Trade protectionism unfavorable for U.S. innovation development: experts
U.S. President Donald Trump signs a memorandum calling for a trade investigation of China, on August 14, 2017, in the Diplomatic Reception Room of the White House in Washington DC. [Photo: Imagine China]
As the United States has been taking various actions to restrict China's investment in high-technology sector, many insiders from the U.S. business and academic circles say those moves will be unfavorable for the country's own innovation development.
The U.S. has proposed tariffs that will affect a series of Chinese goods aligning closely with the manufacturing sectors covered by the "Made in China 2025" plan, which calls for the modernization of China's manufacturing sector and includes targets for the development of high tech industries, including artificial intelligence and robotics.
Some observers believe that the threats by the United States to slap tariffs on China's high tech industries highlights their fears about China's growing economic and industrial success.
Pete Walker, a senior partner of international management consulting firm McKinsey & Company, says that the United States’ trade restrictions stand in opposition to the principles of an open market.
"To me it's hypocritical for the United States to say 'we don't want China to challenge us in these areas', because the U.S. is supposed to be the champion of open markets, so open markets are all about open competition," says Walker.
The observer adds that the United States will eventually lose its advantages in innovation if it sticks to a policy of trade protectionism and closes itself off from market competition.
"So my attitude is the U.S. is 'sour grapes blowing off hot air,' and at the end of the day it's going to force the U.S. to either start investing in those technologies the way China is, or get ready to be number two in certain areas," says Walker.
Restrictions by the United States on technology exports to China are not necessarily a bad thing for China's development, according to Albert Ng Kong Ping, a managing partner with the consultancy firm Ernst & Young Global Limited.
"From another prospective, if the United States refuses to export certain products to China, China can conduct innovation independently and produce them on its own.

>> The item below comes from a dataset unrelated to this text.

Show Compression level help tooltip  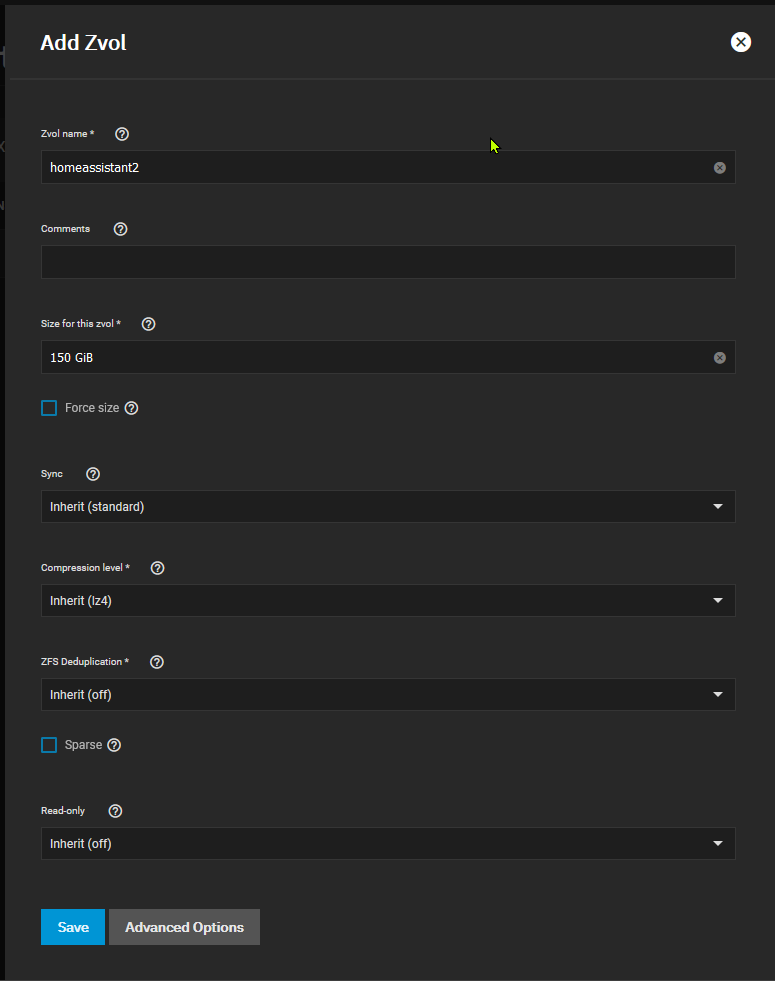pyautogui.click(x=158, y=568)
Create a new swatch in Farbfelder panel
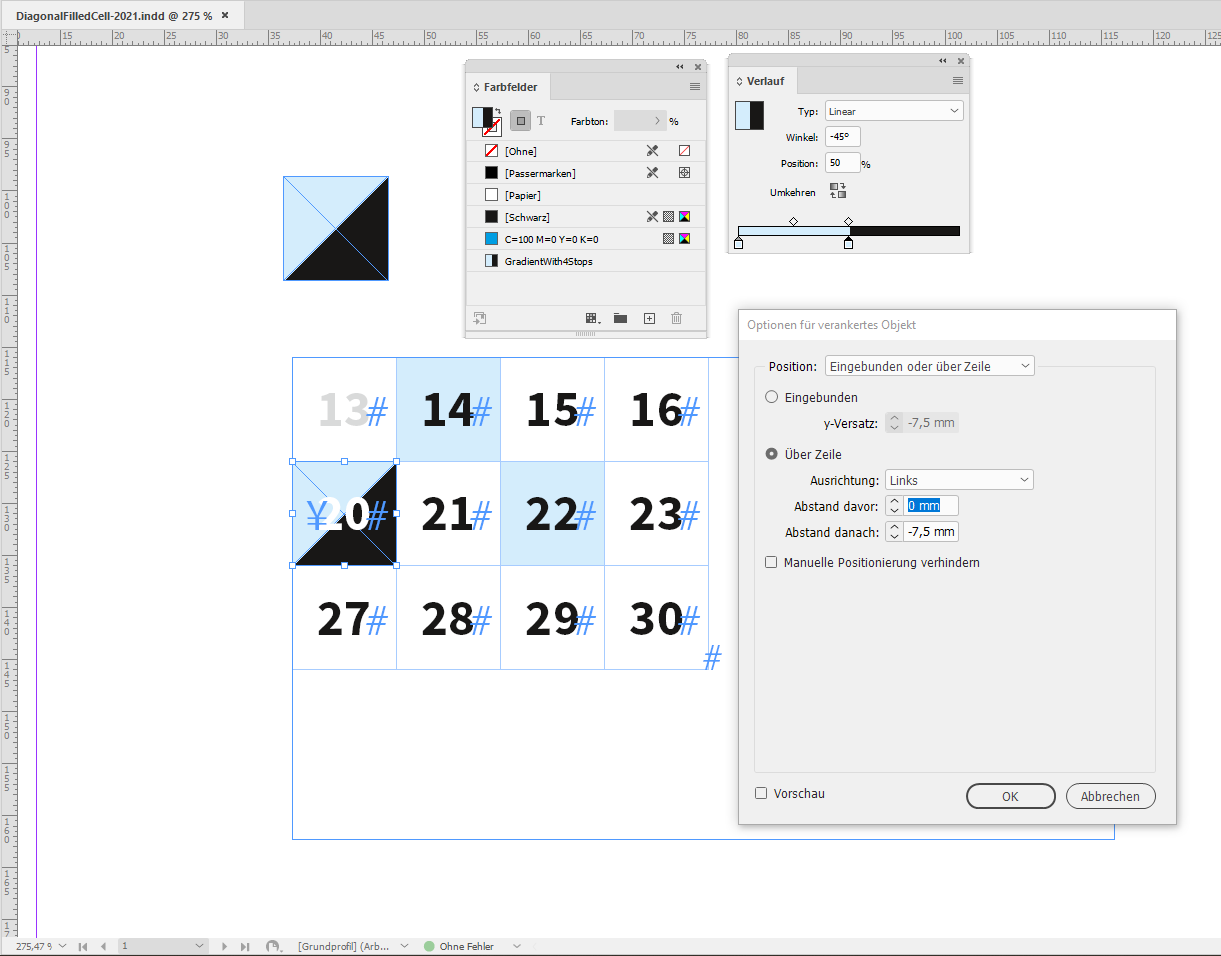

The current situation in China is completely different from what it used to be. China has sufficient funds and other advantages to attract talents to conduct research and development work in the country," says Ng.
There has already been significant investment made into China's science and technology sector.
Geoffrey Garrett, the dean of the Wharton School at the University of Pennsylvania, says that China is an engine of both global economic growth and innovation.
"I was looking into renewable energy, and if you count both by investment and by jobs, about 40 percent of the investment and jobs in the world in renewable energy are in China. In 2017, there were more electric vehicles sold in China than in the rest of the world put together. China has only been in the high speed rail business for 10 years, it already has more high speed rail lines than the rest of the world put together," says Garrett.
The analyst expects that China's investment in artificial intelligence will allow it to surpass the United States in this field in the next five years.